Completing a process that began about five years ago, the International Chamber of Commerce became the first business organization to receive observer status at the United Nations last month, a decision that signals increasing private sector engagement at the institution.
“It’s about time business is part of that discussion and problem-solving mechanism,” said John Danilovich, the secretary general of the ICC.
While the decision is historic, it comes as a result of a growing recognition that the private sector needs to be part of solving global challenges, as evidenced by the influence companies had on the Paris climate agreement and in shaping the 2030 agenda. The ICC — and the tens of thousands of companies and associations it represents — now has a formal avenue to present and move forward ideas they believe will have an economic, political and social benefit. It’s an achievement that didn’t come without its challenges.
Danilovich described the process as tough: The ICC was first recommended by the French mission about five years ago, but previous attempts to get observer status fell flat. This year was different but the effort also required a lot of conversations, assuaging concerns and a campaign to get people to understand just what the ICC is and what it does.
The controversy about the move, and part of the reason it was a multi-year process, requires a bit of a history lesson. Back in 1990 the International Committee of the Red Cross received special treatment and was granted observer status as a “function of the unique situation of the ICRC and should not constitute a precedent for the granting of observer status to any other entity of a non-governmental character.”
That exception and subsequent requests for observer status stirred concern among some member states that the decision would open the door to too many nongovernmental organizations being admitted. In a 1994 letter to the U.N. Secretary-General Madeleine Albright — then the U.S. permanent representative to the U.N — raised those concerns and called for a review of the criteria for admission to the U.N. as an observer.
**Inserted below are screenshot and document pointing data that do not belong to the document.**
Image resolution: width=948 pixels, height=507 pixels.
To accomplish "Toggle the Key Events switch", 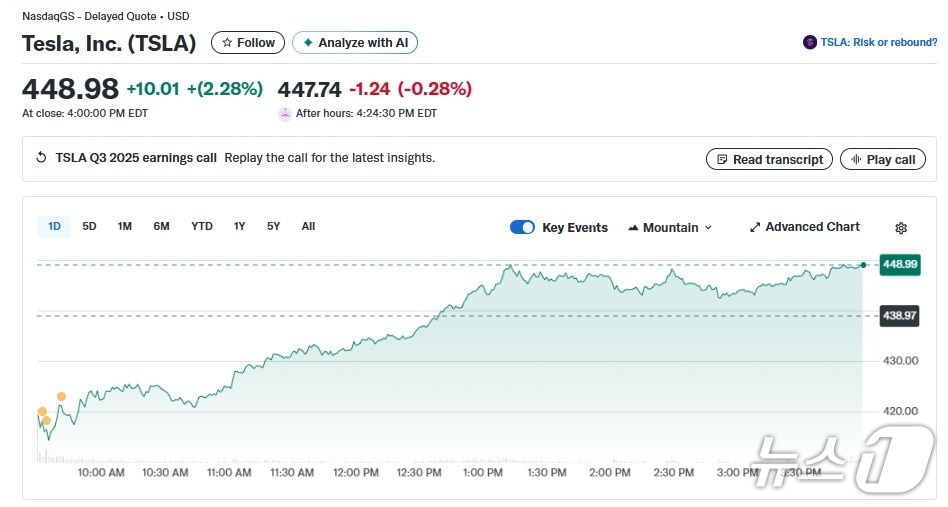I will point(522,227).
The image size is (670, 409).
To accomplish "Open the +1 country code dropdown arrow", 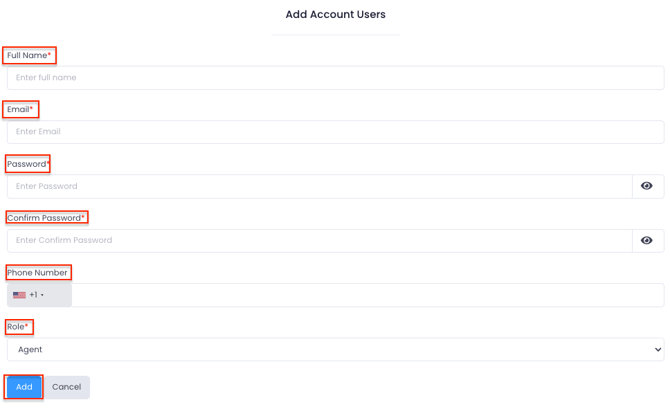I will point(42,295).
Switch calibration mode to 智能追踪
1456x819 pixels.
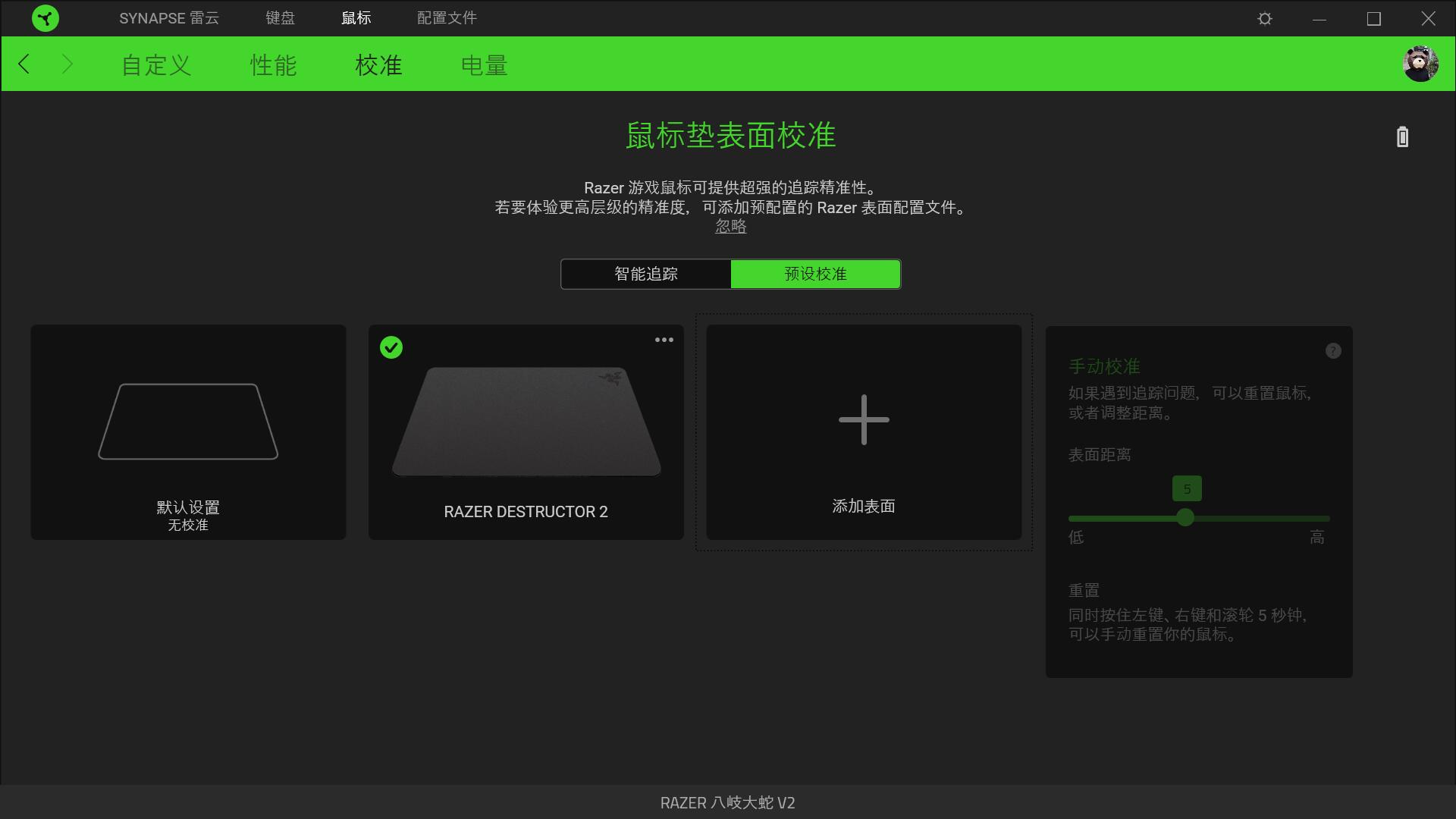pos(645,274)
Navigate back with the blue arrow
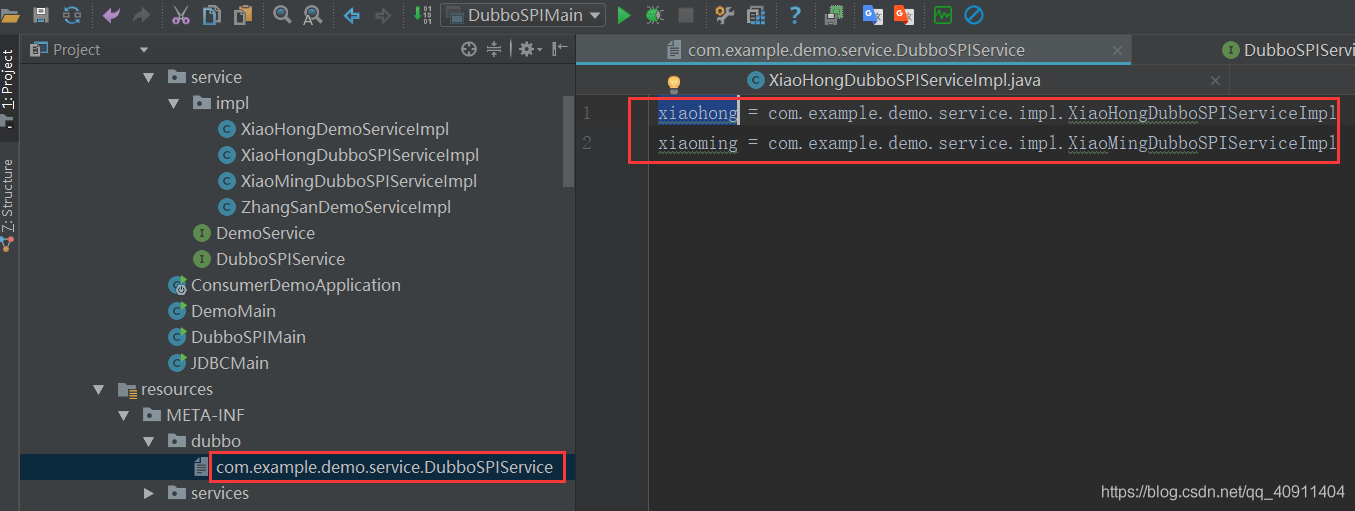The image size is (1355, 511). 351,15
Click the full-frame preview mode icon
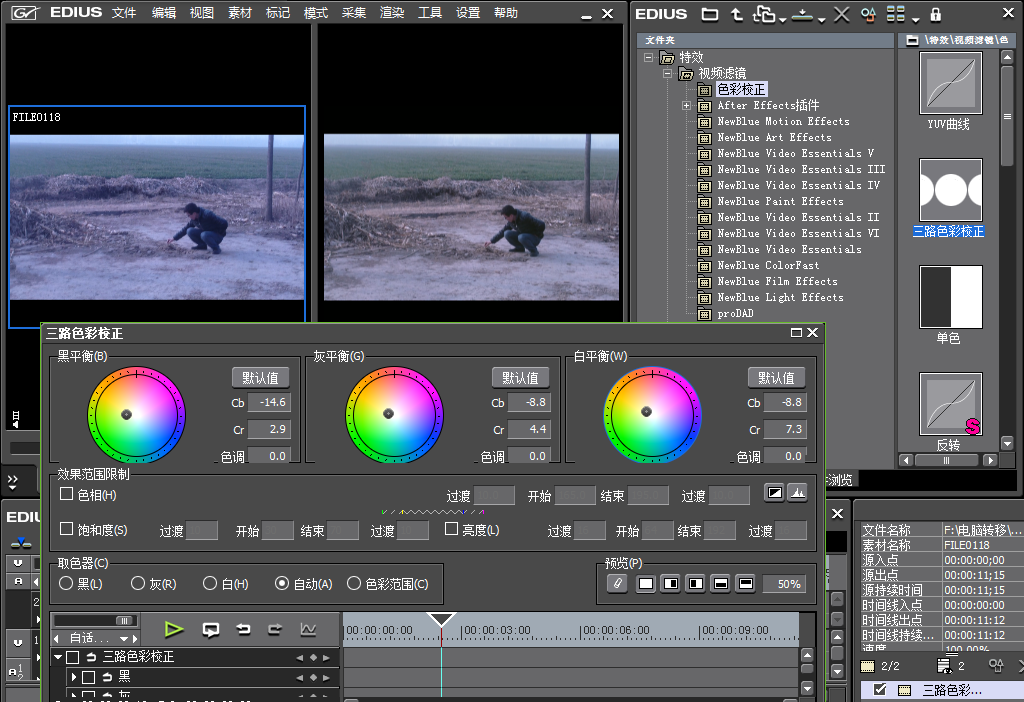The width and height of the screenshot is (1024, 702). tap(645, 583)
“There is a substantial risk that if the General Assembly continues to depart from the established criteria, there will be no basis for distinguishing between those organizations entitled to General Assembly observer status and those not,” she wrote in the letter.
The result of that review was a rule adopted by the U.N. general assembly in 1994 that only “states and intergovernmental organizations whose activities cover matters of interest to the Assembly” could be granted observer status. The ICC, which represents tens of thousands of companies and business associations in 120 countries, does not meet that strict definition.
"There was a real concern to set a new legal precedent in the UNGA,” said a diplomat at the French mission to the U.N. who was closely involved in the process, but could not be named as his position may be changing. “But three key things changed [in 2016]. One, the awareness that with the 2030 agenda and the Paris agreement, 2016 is the year we need to implement those programs and here you are in need of people who can participate and give impetus to that. Two, outreach was more important this year, the ICC and the French delegation were able to build a network of relationships to help people understand better the organization and its history. And three, we came to understand concerns far better and could better address them."
In order to convince members of the Sixth Committee, which governs U.N. legal affairs and recommends new observers, the ICC and the French mission to the U.N. had to lay out clearly why an exception should be made. They had a few examples that helped them: the 1990 decision to admit ICRC that led to the stricter rules and the 2009 admission of the International Olympic Committee.
The argument centered around ICC being an exception, partly due to its long history; the organization was founded in 1919, was accredited at the League of Nations and was given general consultative status with the U.N. Economic and Social Council in 1946. The other key argument, was that while not an intergovernmental organization, ICC is a “representative body that speaks with authority on behalf of enterprises from all sectors in every region of the world” and focuses on rules setting, policy advocacy and arbitration, according to the letter François Delattre, the permanent representative of France to the U.N., sent to the secretary-general regarding ICC’s observer status.
That ability to set rules about business conduct — though the rules are voluntary — was important, especially for civil society organizations, which don’t get a vote, but have urged companies to better uphold human rights standards even as they’ve acknowledged the role of the private sector in the post-2015 agenda.
“We recognise the crucial role played by the private sector,” Savio Carvalho, Amnesty International’s senior advisor for campaigning on development and human rights, wrote Devex in an email. “Through its engagement, the Chamber of Commerce needs to ensure it[s] member[s] respect human rights and can be held to account for any violations.”
The ICC is looking forward to using the platform to engage and share insights and solutions,. While the ICC is pleased with the recognition for the organization, the observer status goes beyond an individual achievement, Danilovich said.
“This is also an important step for all of world business,” he said. “It really is something we on behalf of all business are happy to use as a vehicle to help get the position of business across in agenda 2030.”
That injection of new ideas that can be useful to the U.N., and that clear acknowledgment that business is needed to solve the world’s greatest challenges, is a big part of the reason the French government supported their bid for observer status, the French mission official said.